Before NATHANIEL R. JONES, WELLFORD and RALPH B. GUY, Jr., Circuit Judges.


ORDER

This pro se Kentucky prisoner requests the appointment of counsel in his appeal from the district court's judgment dismissing his petition for a writ of habeas corpus filed pursuant to 28 U.S.C. § 2254. The appeal has been referred to a panel of the court pursuant to Rule 9(a), Rules of the Sixth Circuit. Upon consideration of the record and the briefs, the panel unanimously agrees that oral argument is not needed. Fed. R. App. P. 34(a).

In 1984 William Eurvin Griffith was convicted by a jury on three counts of first degree sodomy. The alleged victims were Griffith's grandson and two granddaughters. The convictions were reversed on the basis of prosecutorial misconduct during closing argument. Griffith v. Commonwealth, No. 84-SC-669-MR (Ky. Dec. 19, 1985) (unpublished). On retrial in 1986, Griffith was convicted on two counts of first degree sodomy (against the grandson and the elder granddaughter) and sentenced to two consecutive life terms. The convictions were affirmed on direct appeal. Griffith v. Commonwealth, 86-SC-488-MR (Ky. Jan. 22, 1987) (unpublished).
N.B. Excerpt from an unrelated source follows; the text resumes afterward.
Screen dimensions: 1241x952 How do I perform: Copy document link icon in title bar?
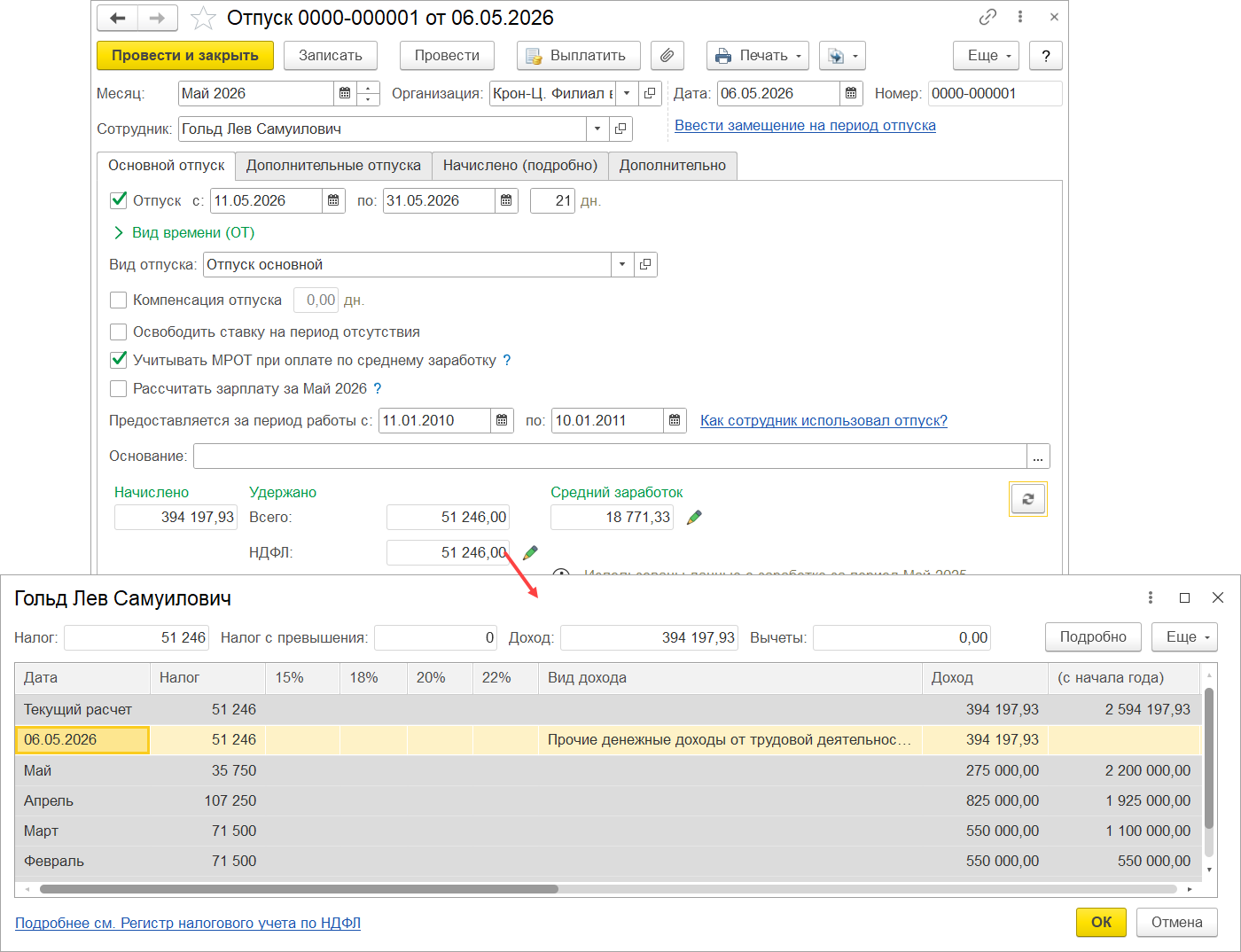coord(987,17)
In his petition for a writ of habeas corpus, Griffith alleged two grounds for relief: (1) insufficient evidence to support the conviction for sodomy against his grandson, and (2) improper admission into evidence of testimony by his granddaughter. The matter was referred to a magistrate who determined that Griffith failed to show a violation of his constitutional rights; the magistrate recommended that the petition be dismissed. Upon de novo review in light of Griffith's objections, the district court adopted the magistrate's report and recommendation as its own and dismissed the petition.
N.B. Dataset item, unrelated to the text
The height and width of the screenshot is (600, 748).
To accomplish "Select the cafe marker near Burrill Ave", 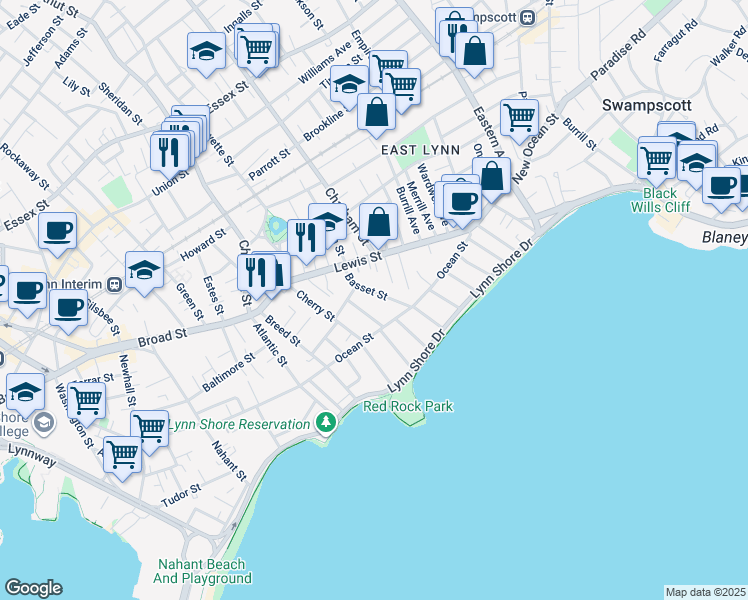I will coord(462,201).
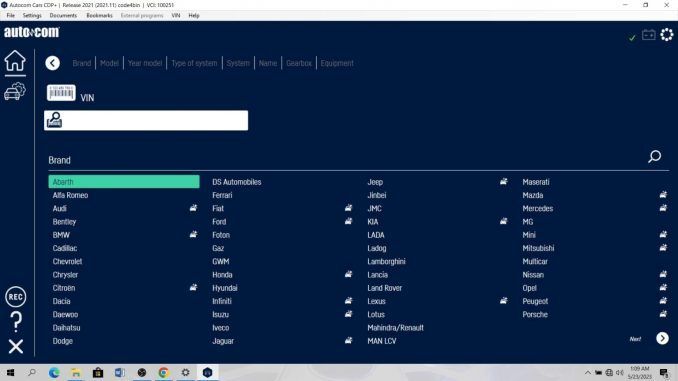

Upon review, we conclude that the evidence was sufficient to support the conviction of sodomy against the grandson. See Jackson v. Virginia, 443 U.S. 307, 319 (1979). We further conclude that the allegation of an evidentiary error regarding the testimony of the granddaughter does not arise to a constitutional violation. See Davis v. Jabe, 824 F.2d 483, 487 (6th Cir.), cert. denied, 108 S. Ct. 509 (1987).

Accordingly, the request for appointment of counsel is hereby denied. The district court's judgment is hereby affirmed. Rule 9(b) (5), Rules of the Sixth Circuit.